> _Complete the following_:
A) Could you sum up the chat excerpt about the semicontinuity tag in two sentences?
B) Can you write out the part of the chat excerpt about the semicontinuity tag that opens with the words containing "Martin SleziakA few" and closes with "one possible outcom..."?

> _Excerpted passage_:
§ §
Martin SleziakA few days ago the tag upper-semicontinuity was created and later removed. This lead to a discussion about this tag in the tag management thread. As suggested by Asaf, it might be more reasonable to discuss this in a separate question. (Among other reasons, there are more then one possible outcom...

 
@AlexRavsky As you can see above, the discussion now has moved to a separate question.
I just wanted to let you know about this - in case you want to joint the discussion on meta.
@AsafKaragila I am pretty sure you will notice the new post on meta, but I'll ping you just in case to let you know that now there is a separate posts about semicontinuity.
There is already enough comments under the answer in the tag-management thread - which is the reason why I pinged you in chat instead of adding a new comment.
 
1:57 PM
@MartinSleziak Who do you think cast the first vote on the question? (Not taking stance on the answer just yet.)
 
That was my guess.
Of course, votes are anonymous, so I couldn't be sure.
 
 
6 hours later…
7:34 PM
The problem with using the same tag for semicontinuous functions and semicontinuous multifunctions is that the terminology is inconsistent here. If we identify a function with a multifunction that happens to have singletons as values, the function is upper-semicontinuous as a multifunction iff it is lower-semicontinuous as a multifunction iff it is continuous as a function. Indeed, that is the reason why many people (including me) prefer to talk about hemicontinuity in the case of multifunctions. — Michael Greinecker ♦ 1 hour ago
@MichaelGreinecker As I said, I am pretty sure that both names are commonly used for multifunctions. Your suggestion would be to have a separate (hemicontinuity) tag - which would be for multi-valued functions? — Martin Sleziak 1 hour ago
@MartinSleziak Yes, I would have a tag for semicontinuous functions, but not multifunctions. I don't know whether we need to have a hemicontinuity tag for multifunctions, but I don't think we should have an umbrella talk for clearly distinct concepts. It would be like having a "regular" tag that covers every use of regularin mathematics. — Michael Greinecker ♦ 31 mins ago
@MichaelGreinecker It is a valid point. (Although I think that using the same tag for corresponding notions for functions and multifunctions is much less extreme than you example with "regular".) Why not posting a separate answer suggesting a tag that would exclude multifunctions. (So that it is possible to vote on that suggestion and see what other users thing about these two suggestion.) — Martin Sleziak 4 mins ago
@MartinSleziak I interpreted your suggestion of having a tag for"semicontinuous functions" to already exclude multifunction. The regular case is of course extreme, but it was my impression that similarly named but distinct concepts should have distinct tags. — Michael Greinecker ♦ 1 min ago
@MichaelGreinecker Since this is getting a bit too long, why don't we continue the discussion in chat. — Martin Sleziak just now
It seems that I expressed it somewhat unclearly, but my original suggestion was to have a tag which would include both functions and multifuctions.
§ §
> _Provided data_:
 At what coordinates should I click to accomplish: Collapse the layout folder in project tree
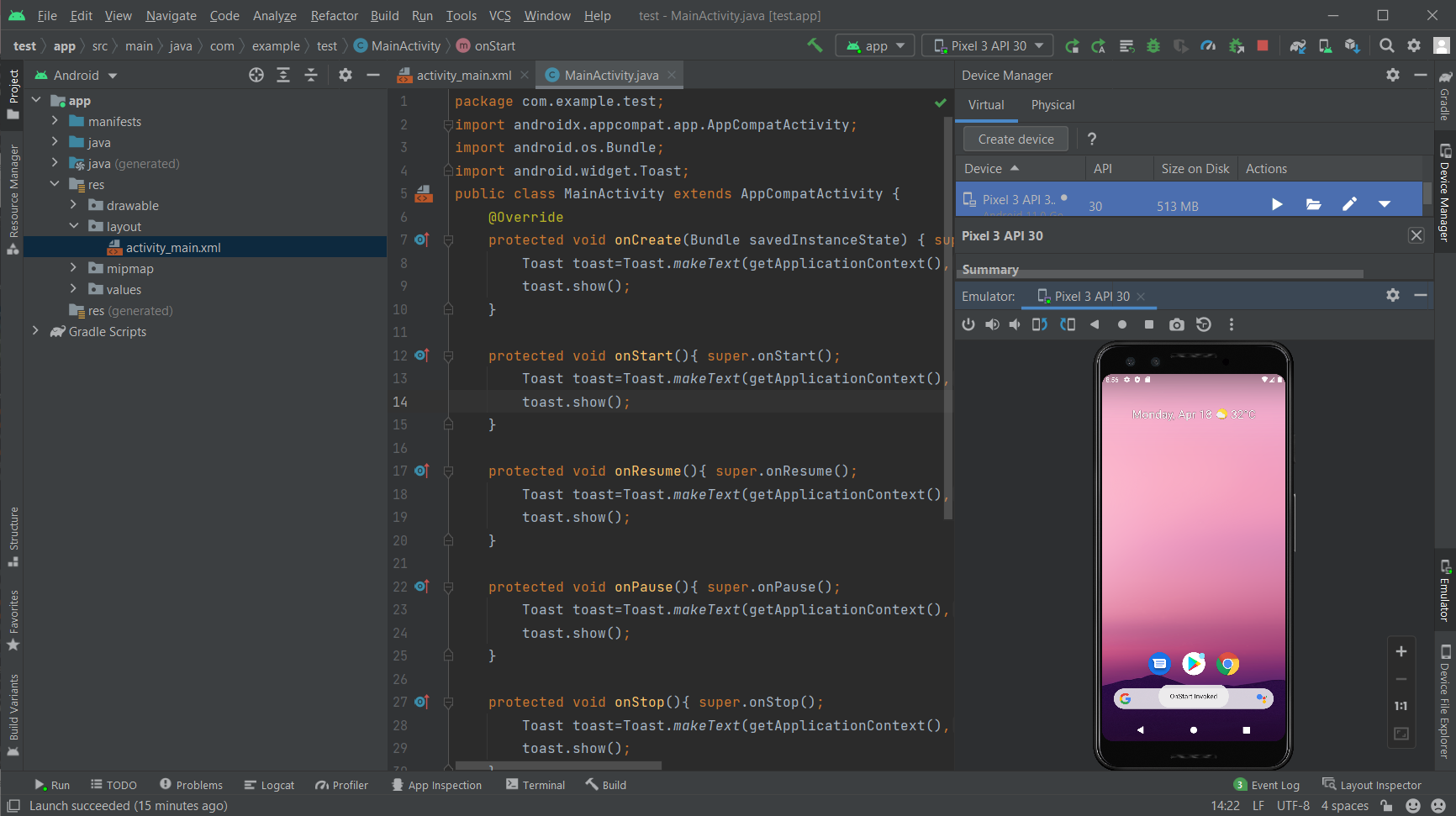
§ §
> _Worked solutions_:
A) After an upper-semicontinuity tag was created and then removed, the discussion about it moved from the tag management thread to a separate post on meta. Michael Greinecker argued that semicontinuous functions and semicontinuous multifunctions should not share one tag because the terminology is inconsistent, while the original suggestion had been a tag covering both.

B)
Martin SleziakA few days ago the tag upper-semicontinuity was created and later removed. This lead to a discussion about this tag in the tag management thread. As suggested by Asaf, it might be more reasonable to discuss this in a separate question. (Among other reasons, there are more then one possible outcom...